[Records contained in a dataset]
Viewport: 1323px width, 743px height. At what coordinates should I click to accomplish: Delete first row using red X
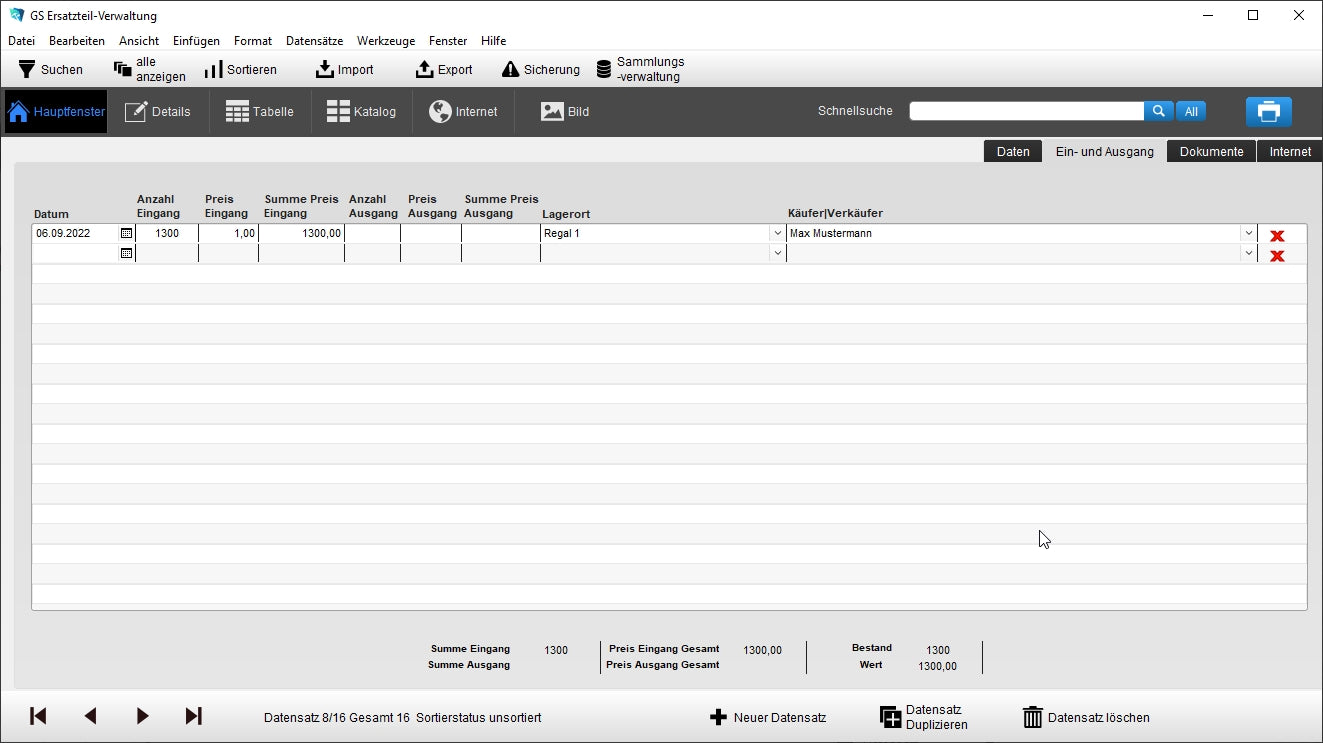pyautogui.click(x=1276, y=236)
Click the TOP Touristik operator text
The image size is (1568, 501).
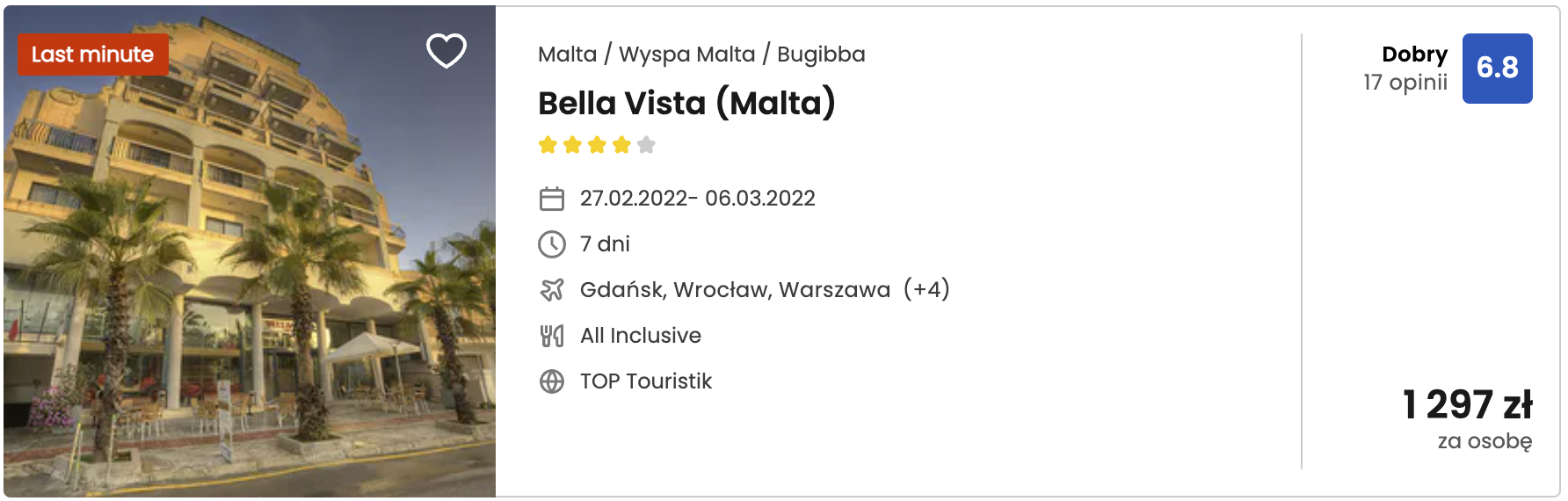coord(645,381)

→ YOUR ASSIGNMENT
Word for word, return the entries above, but without any pictures.

→ RESPONSE TO THIS TASK
Viewport: 1323px width, 743px height. At what coordinates should I click to accomplish: Delete first row using red X
pyautogui.click(x=1276, y=236)
Click the TOP Touristik operator text
The image size is (1568, 501).
coord(645,381)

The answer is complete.